Nach der Wende von 1990 wurde Radu Gyr von rechtsradikalen Kreisen und Organisationen zu einem Symbol des antikommunistischen Widerstands stilisiert. Nicht zufällig gehörten zu den Initiatoren der Petition die Stiftung Ion Gavrilă Ogoranu und die Vereinigung Gogu Puiu/Haiducken der Dobrudscha. In ihrer unermüdlichen Propagandatätigkeit setzen sich diese ultrarechten Organisationen für die politische Rehabilitierung rumänischer Faschisten ein, die während des Kommunismus inhaftiert waren und plädieren gleichzeitig für eine Aufwertung der terroristischen Legion des Erzengels Michael, die sie als eine makellose christliche Bewegung darstellen.

Ultrarechter Protest

Die Namensgeber der beiden Organisationen, die sich als Vertreter der Zivilgesellschaft aufspielen, Ogoranu und Puiu, gehörten der faschistischen Legionärsbewegung an und waren nach dem Zweiten Weltkrieg in antikommunistischen, bewaffneten Freischärlerverbänden aktiv.

Dem ultrarechten Protest gegen die Umbenennung der Radu-Gyr-Straße schloss sich auch der Vorsitzende des Verbands ehemaliger politischer Häftlinge (AFDPR), Unterstaatssekretär Octav Bjoza, an. In einer offiziellen Mitteilung würdigte er den völkischen Dichter Radu Gyr als eine herausragende Persönlichkeit der rumänischen Literatur und als ein Sinnbild für „die Leiden des rumänischen Volkes“.
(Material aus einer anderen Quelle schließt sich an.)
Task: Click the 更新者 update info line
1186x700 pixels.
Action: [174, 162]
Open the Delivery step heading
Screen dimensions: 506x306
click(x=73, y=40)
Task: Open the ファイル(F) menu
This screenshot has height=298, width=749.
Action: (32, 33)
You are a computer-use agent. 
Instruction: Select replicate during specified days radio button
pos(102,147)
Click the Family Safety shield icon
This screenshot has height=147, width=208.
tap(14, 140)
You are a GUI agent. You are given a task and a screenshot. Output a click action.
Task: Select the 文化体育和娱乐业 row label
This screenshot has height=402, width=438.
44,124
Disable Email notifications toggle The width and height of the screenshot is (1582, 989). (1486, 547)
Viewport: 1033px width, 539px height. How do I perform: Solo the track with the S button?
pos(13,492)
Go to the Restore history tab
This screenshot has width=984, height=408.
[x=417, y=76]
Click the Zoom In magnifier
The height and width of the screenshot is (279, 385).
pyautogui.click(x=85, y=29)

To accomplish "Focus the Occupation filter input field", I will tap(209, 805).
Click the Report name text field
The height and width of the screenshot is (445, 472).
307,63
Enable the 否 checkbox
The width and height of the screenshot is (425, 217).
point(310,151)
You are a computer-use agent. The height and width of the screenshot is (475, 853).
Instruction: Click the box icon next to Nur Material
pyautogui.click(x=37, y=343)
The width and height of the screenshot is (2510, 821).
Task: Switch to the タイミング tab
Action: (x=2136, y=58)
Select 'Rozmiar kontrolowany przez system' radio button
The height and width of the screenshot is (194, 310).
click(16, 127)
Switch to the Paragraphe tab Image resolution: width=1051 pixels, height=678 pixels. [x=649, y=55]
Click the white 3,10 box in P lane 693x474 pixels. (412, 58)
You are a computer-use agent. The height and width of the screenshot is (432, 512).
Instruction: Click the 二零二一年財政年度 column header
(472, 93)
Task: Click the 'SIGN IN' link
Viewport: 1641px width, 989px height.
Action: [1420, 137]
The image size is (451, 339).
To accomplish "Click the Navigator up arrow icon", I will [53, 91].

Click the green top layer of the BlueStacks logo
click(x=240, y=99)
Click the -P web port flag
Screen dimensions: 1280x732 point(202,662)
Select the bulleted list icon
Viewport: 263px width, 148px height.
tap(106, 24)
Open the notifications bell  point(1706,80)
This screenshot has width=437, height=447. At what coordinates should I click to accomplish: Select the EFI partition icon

Bjoza geriet 2014 in den Fokus der öffentlichen Aufmerksamkeit, als er für besondere Verdienste von Präsident Klaus Johannis mit dem höchsten Orden Rumäniens ausgezeichnet wurde. In einem damals verbreiteten Protestschreiben des Zentrums für die Bekämpfung des Antisemitismus (MCA) wurde auf die von Bjoza öffentlich geäußerten Sympathiebekundungen für die antisemitische Legion hingewiesen. Ohne Erfolg.

Obwohl im rumänischen Strafgesetzbuch die Verherrlichung faschistischer Persönlichkeiten, von Kriegsverbrechern, antisemitische und fremdenfeindliche Propaganda sowie Holocaustleugnung als Straftatbestände gelten, werden diese Bestimmungen in der Praxis kaum respektiert.

Antisemitisch grundierte Angriffe

Das der Regierung in Bukarest unterstellte Landesinstitut für das Studium des Holocaust Elie Wiesel hat in den vergangenen Jahren immer wieder gegen die Verherrlichung von Kriegsverbrechern oder Faschisten im öffentlichen Raum protestiert. So auch im Fall der Radu-Gyr-Straße, für deren Umbenennung sich das Institut ausgesprochen hatte.

Dies führte zu einer Kette von antisemitisch grundierten Angriffen, die insbesondere in den sozialen Netzwerken und im Internet eine breite Resonanz finden. In einem dieser im virtuellen Raum verbreiteten Beiträge heißt es, der Versuch die Straßenumbenennung durchzusetzen, sei eine „Kriegserklärung an die rumänische Nationalkultur und an den antikommunistischen Kampf Rumäniens, die in den obskuren Laboratorien des sechseckigen Sterns ausgeheckt wurde“.